Twitch still lags behind competitors when it comes to age-verification and barriers to livestreaming for kids. Unlike others, Twitch hasn’t required two-factor authentication for users signing up on mobile. With the latest updates, Twitch will now require at least one phone verification before livestreaming, which it says will help block children who previously had been suspended for streaming while underage from creating new accounts. According to a new analysis of the predatory accounts in the data set, these accounts are still finding and following on average hundreds of apparent children a day.

“In the face of a tsunami of new legislation around the world, it is good to see some online services taking early steps towards adopting privacy-preserving age assurance methods, but none of the major global platforms most popular with kids has yet adopted sufficiently comprehensive, audited age checks to keep children safe online,” said Iain Corby, executive director at the Age Verification Providers Association, a global trade body. “Many still underestimate the risks their site pose to young users, particularly through enabling contact with dangerous adults about which parents often have little or no awareness.”

It’s notoriously challenging to moderate live video in real time.

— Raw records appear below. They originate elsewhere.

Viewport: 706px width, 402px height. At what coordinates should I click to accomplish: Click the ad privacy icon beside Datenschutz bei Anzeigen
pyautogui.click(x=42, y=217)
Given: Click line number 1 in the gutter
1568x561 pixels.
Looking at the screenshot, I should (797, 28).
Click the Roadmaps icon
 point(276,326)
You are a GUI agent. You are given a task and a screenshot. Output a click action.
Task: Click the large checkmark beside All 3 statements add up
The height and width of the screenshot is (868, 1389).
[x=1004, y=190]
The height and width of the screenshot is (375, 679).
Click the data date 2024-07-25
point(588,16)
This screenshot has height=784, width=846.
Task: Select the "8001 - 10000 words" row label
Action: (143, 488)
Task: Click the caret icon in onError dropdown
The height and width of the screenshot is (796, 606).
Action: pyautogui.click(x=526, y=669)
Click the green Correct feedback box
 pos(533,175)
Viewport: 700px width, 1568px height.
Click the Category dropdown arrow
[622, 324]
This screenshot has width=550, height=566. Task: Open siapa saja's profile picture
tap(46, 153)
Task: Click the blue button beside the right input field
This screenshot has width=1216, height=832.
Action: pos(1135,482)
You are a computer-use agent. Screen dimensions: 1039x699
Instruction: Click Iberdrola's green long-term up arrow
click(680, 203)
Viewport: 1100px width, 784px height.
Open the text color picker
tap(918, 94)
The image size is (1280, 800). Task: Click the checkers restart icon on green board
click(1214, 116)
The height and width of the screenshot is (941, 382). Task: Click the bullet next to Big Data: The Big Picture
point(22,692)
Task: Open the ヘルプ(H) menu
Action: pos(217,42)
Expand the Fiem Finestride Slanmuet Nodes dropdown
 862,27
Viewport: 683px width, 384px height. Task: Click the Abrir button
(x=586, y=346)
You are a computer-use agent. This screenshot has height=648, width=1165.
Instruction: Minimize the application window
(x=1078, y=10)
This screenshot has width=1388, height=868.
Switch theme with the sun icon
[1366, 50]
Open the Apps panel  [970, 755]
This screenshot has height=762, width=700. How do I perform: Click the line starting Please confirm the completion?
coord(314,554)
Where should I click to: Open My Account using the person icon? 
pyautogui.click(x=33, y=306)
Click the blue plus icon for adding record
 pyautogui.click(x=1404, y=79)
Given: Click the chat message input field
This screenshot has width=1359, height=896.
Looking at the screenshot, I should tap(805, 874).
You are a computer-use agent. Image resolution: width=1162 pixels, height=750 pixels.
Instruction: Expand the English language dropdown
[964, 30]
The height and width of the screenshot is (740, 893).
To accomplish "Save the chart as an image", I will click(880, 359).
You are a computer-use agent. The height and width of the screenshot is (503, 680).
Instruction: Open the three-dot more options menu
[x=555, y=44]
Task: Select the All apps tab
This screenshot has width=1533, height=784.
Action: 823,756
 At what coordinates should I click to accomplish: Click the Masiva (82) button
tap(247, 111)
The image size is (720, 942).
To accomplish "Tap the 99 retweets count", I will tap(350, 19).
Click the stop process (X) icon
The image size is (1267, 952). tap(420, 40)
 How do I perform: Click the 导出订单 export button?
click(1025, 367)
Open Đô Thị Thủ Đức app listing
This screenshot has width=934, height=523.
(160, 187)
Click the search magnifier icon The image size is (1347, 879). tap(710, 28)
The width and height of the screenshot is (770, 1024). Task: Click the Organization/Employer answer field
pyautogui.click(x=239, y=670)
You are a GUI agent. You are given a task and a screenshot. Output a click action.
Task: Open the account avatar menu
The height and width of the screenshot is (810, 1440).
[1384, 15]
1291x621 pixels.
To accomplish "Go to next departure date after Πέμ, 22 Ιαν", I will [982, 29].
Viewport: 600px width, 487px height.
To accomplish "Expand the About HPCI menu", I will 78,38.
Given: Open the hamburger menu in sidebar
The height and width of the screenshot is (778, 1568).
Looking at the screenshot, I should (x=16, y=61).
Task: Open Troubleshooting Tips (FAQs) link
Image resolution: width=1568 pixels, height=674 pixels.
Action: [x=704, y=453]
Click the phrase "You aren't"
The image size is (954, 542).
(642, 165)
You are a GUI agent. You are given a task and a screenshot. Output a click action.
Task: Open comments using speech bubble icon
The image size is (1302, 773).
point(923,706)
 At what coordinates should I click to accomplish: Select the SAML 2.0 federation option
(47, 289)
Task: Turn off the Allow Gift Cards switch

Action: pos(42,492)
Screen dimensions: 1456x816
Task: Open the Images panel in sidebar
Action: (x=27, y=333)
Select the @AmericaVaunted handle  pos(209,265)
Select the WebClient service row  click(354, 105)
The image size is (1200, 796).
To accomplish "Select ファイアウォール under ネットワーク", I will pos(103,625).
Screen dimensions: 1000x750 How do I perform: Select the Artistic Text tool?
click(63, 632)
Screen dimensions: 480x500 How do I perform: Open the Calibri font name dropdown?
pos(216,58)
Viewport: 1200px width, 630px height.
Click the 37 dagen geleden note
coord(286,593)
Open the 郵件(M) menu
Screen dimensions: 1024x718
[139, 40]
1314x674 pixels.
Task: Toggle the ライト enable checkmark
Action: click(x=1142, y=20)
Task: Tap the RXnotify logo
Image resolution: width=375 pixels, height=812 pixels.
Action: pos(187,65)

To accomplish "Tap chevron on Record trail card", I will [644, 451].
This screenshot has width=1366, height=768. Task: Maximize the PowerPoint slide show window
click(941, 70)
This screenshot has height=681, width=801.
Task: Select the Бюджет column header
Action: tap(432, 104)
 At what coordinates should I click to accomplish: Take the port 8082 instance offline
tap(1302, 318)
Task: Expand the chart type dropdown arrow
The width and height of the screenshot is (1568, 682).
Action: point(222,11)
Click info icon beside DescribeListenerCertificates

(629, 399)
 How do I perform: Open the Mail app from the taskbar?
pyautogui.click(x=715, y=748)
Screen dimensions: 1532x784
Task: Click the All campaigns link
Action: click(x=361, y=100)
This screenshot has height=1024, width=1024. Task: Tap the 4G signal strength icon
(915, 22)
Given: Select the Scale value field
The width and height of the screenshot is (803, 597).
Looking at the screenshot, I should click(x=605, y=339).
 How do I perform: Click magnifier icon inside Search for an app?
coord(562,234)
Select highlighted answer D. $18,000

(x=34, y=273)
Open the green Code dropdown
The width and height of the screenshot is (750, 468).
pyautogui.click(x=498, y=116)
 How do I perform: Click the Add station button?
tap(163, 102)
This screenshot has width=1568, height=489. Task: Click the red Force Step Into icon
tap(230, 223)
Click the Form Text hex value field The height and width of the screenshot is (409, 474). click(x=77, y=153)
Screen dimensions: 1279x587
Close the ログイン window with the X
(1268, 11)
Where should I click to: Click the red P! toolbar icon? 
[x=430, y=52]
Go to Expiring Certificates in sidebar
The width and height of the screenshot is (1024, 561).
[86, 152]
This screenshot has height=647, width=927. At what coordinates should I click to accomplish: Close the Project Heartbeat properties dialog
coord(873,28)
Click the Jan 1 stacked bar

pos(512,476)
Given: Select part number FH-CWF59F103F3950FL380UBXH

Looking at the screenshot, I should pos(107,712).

Twitch broadcasts more than 2.5 million hours of live content in 35 languages every day. The site’s moderation relies heavily on user reports, which, in part, resulted in the May terrorist attack in Buffalo, New York, livestreaming for 24 minutes on Twitch. The site was able to stop the livestream by the shooter within two minutes after violence began, according to a 47-page report from New York State Attorney General Letitica James on the role Twitch and other online platforms played in the mass shooting. Twitch now says it’s refining the technology human moderators use to review and take action on reports regarding children under 13.

Twitch’s discoverability features, which have helped expand its ecosystem of creators, have also made it easy for predators to find children. Kids who are streaming from their home bedrooms on their mobile phones can attract dozens or hundreds of viewers within minutes, including child predators who ask for live sexual acts through Twitch’s chat feature. Two predators watching a child’s livestream in November said they discovered the kids through Twitch’s “recently started” feature, which reveals accounts with low follower numbers, often indicative of child accounts. The livestream attracted 165 viewers within 35 minutes, according to a Bloomberg analysis.

In 2020, Twitch removed its “recently started” feature, which can make underage accounts easier for predators to identify, for about two content categories, but the activity persists in almost all others. On Tuesday, Twitch said it’s “expanding the signals we use to catch and terminate accounts belonging to users under 13.”

After Bloomberg’s report, several Twitch employees said they were surprised and upset by revelations of the scale of child predation on the platform. “There are a lot of people who are frankly very upset,” said Tom Verrilli, Twitch’s chief product officer, in an October interview at TwitchCon, the company’s developer conference. “Like on the rest of the internet, we understand that there are people who want to use Twitch for harm. We are always building against that.”

Verrilli said in September that fixes around child safety were “on our roadmap that we will probably accelerate as a result of the article” by Bloomberg. Twitch announced in early October it was removing a key feature used to assemble the report, cited in the Bloomberg report, that allowed third parties to track Twitch users’ following lists. Verrilli said the change wasn’t related to Bloomberg’s report.

On Tuesday, Twitch said it has updated default privacy settings for its direct messaging feature Whispers and blocked the ability to use certain search terms to find content on the platform. It has also deepened collaboration with third-party organizations who report inappropriate behavior on the platform and track grooming trends in the industry. Twitch said it also completed its acquisition of Spirit AI, which works with language processing to sift through online chat features and that will help build tools to detect harms written in text on Twitch.